**Brano da esaminare:**
__________

Droppin’ out
Di ritorno da una mia incursione ‘transoceanica’ (il web riserva sempre dolci approdi), persa la bussola, sono stato sbattuto dalla risacca su una barriera corallina (il sito Duemila ragioni – per cambiare) e, dopo un’immersione senza respiratore, ho portato a galla un’ostrica. Dentro, una ‘perla’ (nera): un post di Adriano Segatori, lo psico-nauta ‘noir’ sempre più sulla rotta dell’’antipsichiatra’ radicale Ronnie Laing. Naturalmente, l’ho subito infilata nella collana dei miei post (madre)perlacei: ed eccola qui (un bel frammento) a disposizione dei cultori delle perle (attenti a non darle ai porci…).
Il tempo corrente è un tempo totalmente sganciato da ogni senso della vita: ognuno di noi è immerso in una corrente maniacale, trasportato da una incontenibile agitazione, subissato da un bombardamento di stimoli e di informazioni, sottoposto ad una permanente tensione da prestazione, in un costante vissuto di emergenza. La rincorsa alla novità costringe tutti ad una compulsione al fare e, conseguentemente, ad una forzata propensione al cambiamento. Il divenire, in altre parole, è il fattore predominante dell’attuale condizione umana. In questo stato di perenne mobilità, peraltro favorita dall’insistente apologia della flessibilità e della trasformazione, chi ci rimette è l’’essere’, che possiamo forzatamente far coincidere con il carattere e, più ampiamente, con la personalità del singolo. Laddove un tempo l’identità era caratterizzata dall’autocoscienza della propria storia, del proprio destino e del proprio senso del presente, ora al massimo è riferibile alle impronte digitali, alla traccia del Dna, al requisito genetico.

__________

**Dati mostrati:**
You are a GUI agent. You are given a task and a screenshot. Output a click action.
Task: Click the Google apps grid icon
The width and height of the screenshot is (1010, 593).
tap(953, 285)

__________

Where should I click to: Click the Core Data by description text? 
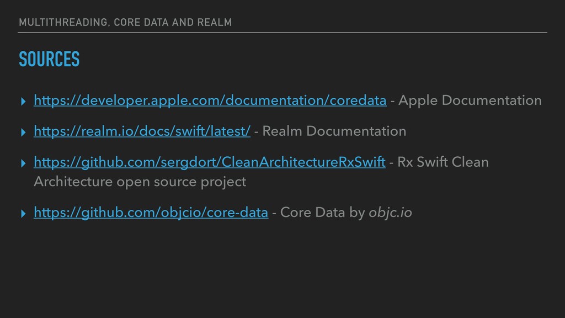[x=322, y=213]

__________

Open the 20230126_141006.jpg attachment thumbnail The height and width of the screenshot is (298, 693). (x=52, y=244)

__________

**Consegna:** Per favore, estrai dal brano il passo che comincia con "Droppin’ out" e finisce con "darle ai porci…).", riportandolo parola per parola.

**Risultato:**
Droppin’ out
Di ritorno da una mia incursione ‘transoceanica’ (il web riserva sempre dolci approdi), persa la bussola, sono stato sbattuto dalla risacca su una barriera corallina (il sito Duemila ragioni – per cambiare) e, dopo un’immersione senza respiratore, ho portato a galla un’ostrica. Dentro, una ‘perla’ (nera): un post di Adriano Segatori, lo psico-nauta ‘noir’ sempre più sulla rotta dell’’antipsichiatra’ radicale Ronnie Laing. Naturalmente, l’ho subito infilata nella collana dei miei post (madre)perlacei: ed eccola qui (un bel frammento) a disposizione dei cultori delle perle (attenti a non darle ai porci…).